To my anxiety:

I know you better now. Back in the day, you hit me like an unexpected wave that knocked me down in the ocean. The summer morning I woke up, unable to sleep and scared out of my mind for no reason, is a day I will never forget.

I have mistaken you for depression, a heart attack, general nervousness and so, so much more.

You have stolen months out of my life, caused me to fight a vicious cycle of depression, to lose countless hours of sleep, and to second-guess every decision I made in 2014. I used to blame you for my failed relationship, and thought I had no control over how you made me feel and what you made me do.

But then, something changed.

I made a choice — to become empowered, aware and alert. I learned the difference between anxiety and depression. I researched the symptoms and causes of anxiety. And I learned to see the signs and the ways in which you manifest.

Today, I can feel you creeping up on me from time to time ... when I start a new project at work, when I have to stand up to my coworkers and boss, when I start writing that chapter of my book.

I know what that heavy feeling in my shoulders, and what the jolts that cause me to flinch mean. It’s you, creeping up on me, to steal precious moments of peace.

To keep you in check and still thrive, I make sure I clear my schedule and rest if you really run me to the ground. I make sure I meditate daily, whether it is in the form of actual meditation, talking to a friend or therapist, or reflecting on my thoughts. I make sure I continue running and practicing yoga weekly, for those are my therapeutic exercises.

I also make sure to disregard that voice in my head you like to team up with that tells me I am not good enough, and will never amount to anything. I make sure to remind myself that just because my energy is limited in the current moment, that does not mean it will always be.

One of the most important things I do to defeat you, is practice forgiveness. Specifically, self-forgiveness.
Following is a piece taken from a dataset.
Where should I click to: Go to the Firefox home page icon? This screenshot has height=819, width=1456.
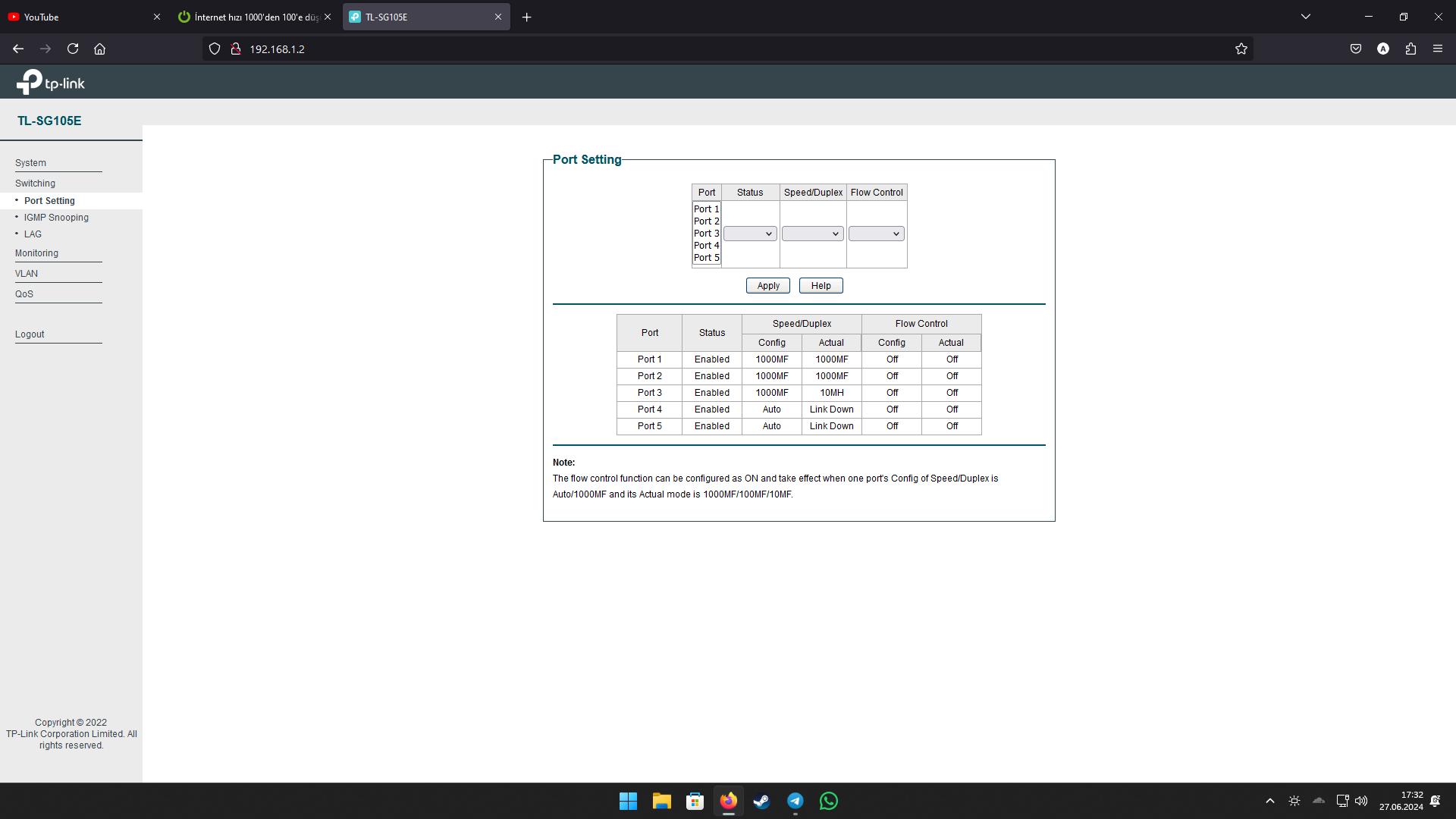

I forgive myself for losing the precious relationship that became toxic partly due to your presence. I forgive myself for not progressing with my goals as fast as I had hoped, because defeating you and your in partner-in-crime, depression, was and is my biggest success.
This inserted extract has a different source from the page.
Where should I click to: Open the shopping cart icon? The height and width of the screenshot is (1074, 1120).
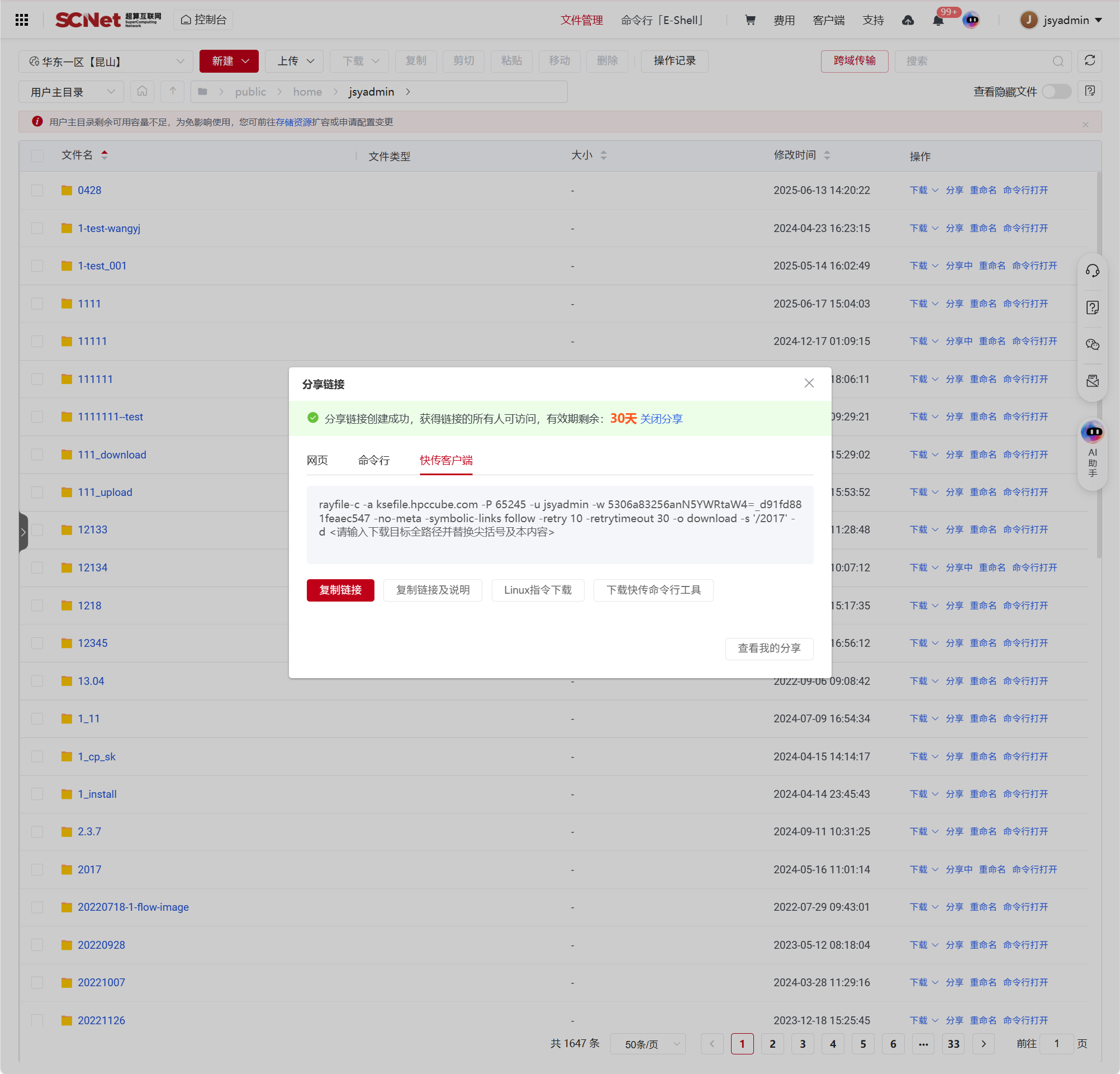pos(749,20)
Equally important, in order to defeat your negative impact on my life, I thank you and make you a friend, daily. For without you, I would never know how strong I am. I would never know that there is help out there and that strangers can be so kind. I would never know the simple fact that everyone goes through similar struggles, for we are all human.

Thanks to you and your PIC, depression, I was able to reach a place where I can feel true contentment. Dealing with your impact on my life has caused me to learn who my true friends are, and we have bonded more than ever. After escaping your clutches, I learned that life is so, so, beautiful on the other side.

Better yet, I can help others get to the other side.

Thank you anxiety, thank you depression. You allowed me to feel sunshine in a wasteland.